**Document passage**:
■ ■ ■ ■ ■ ■ ■

Study of power prosthesis failures reveals differing effects on gait stability

A study of the effects of locomotion mode recognition errors on the volitional control of powered lower limb prostheses showed differing effects on gait stability, leading to the identification of “critical errors,” according to results published in Institute of Electrical and Electronics Engineers.

Researchers led by Helen Huang, MD, senior author of the study and associate professor in the joint biomedical engineering program at North Carolina State University and the University of North Carolina at Chapel Hill studied five able-bodied people and two transfemoral amputees who were tested while wearing a powered prosthesis. The researchers simulated four types of locomotion mode recognition errors with different duration and at different gait phases to the prosthetic control.

The results showed that the effect of the errors on gait stability depended on the phases in which the errors happened and the amount of mechanical work change applied to the knee caused by the errors.

“We not only want to improve the decoding accuracy, but determine which errors are important and which have little or no impact on users,” Huang stated in a press release. “Understanding the problem is an important step in finding ways to make these prostheses more reliable.”

■ ■ ■ ■ ■ ■ ■

**Data supplied**:
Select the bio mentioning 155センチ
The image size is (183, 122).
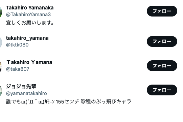[x=69, y=102]
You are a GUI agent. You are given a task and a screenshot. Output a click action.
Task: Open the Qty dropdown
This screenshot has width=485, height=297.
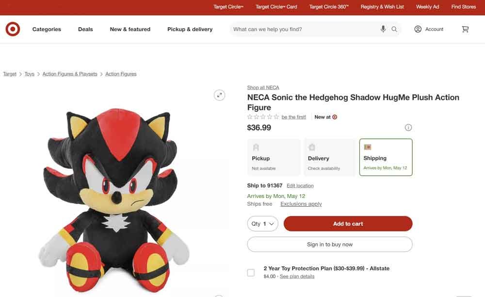pyautogui.click(x=262, y=224)
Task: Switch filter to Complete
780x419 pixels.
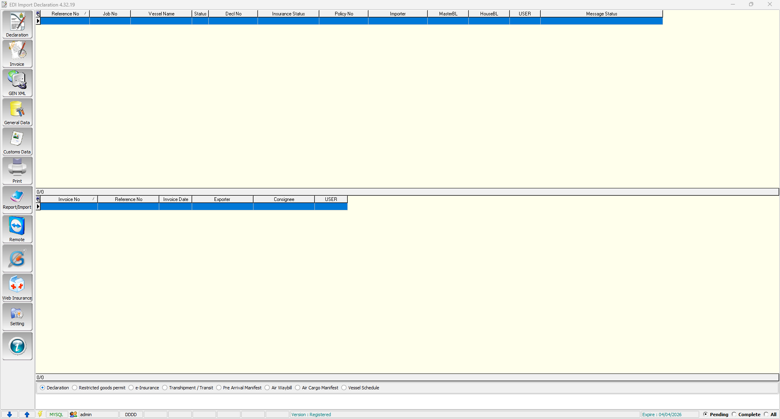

■ ■ ■ ■ ■ ■ ■

**Exercise set**:
**a)** Summarize the article on prosthesis failures in two sentences.
**b)** Print the part of the article on prosthesis failures from "Study of power" to "the prosthetic control.".
The records have no connection to the text.

**Solutions to the exercise**:
**a)** Researchers led by Helen Huang tested five able-bodied people and two transfemoral amputees wearing a powered prosthesis, simulating four types of locomotion mode recognition errors at different durations and gait phases. They found that the errors' effect on gait stability depended on the gait phase and on the change in mechanical work at the knee, which led to the identification of "critical errors."

**b)**
Study of power prosthesis failures reveals differing effects on gait stability

A study of the effects of locomotion mode recognition errors on the volitional control of powered lower limb prostheses showed differing effects on gait stability, leading to the identification of “critical errors,” according to results published in Institute of Electrical and Electronics Engineers.

Researchers led by Helen Huang, MD, senior author of the study and associate professor in the joint biomedical engineering program at North Carolina State University and the University of North Carolina at Chapel Hill studied five able-bodied people and two transfemoral amputees who were tested while wearing a powered prosthesis. The researchers simulated four types of locomotion mode recognition errors with different duration and at different gait phases to the prosthetic control.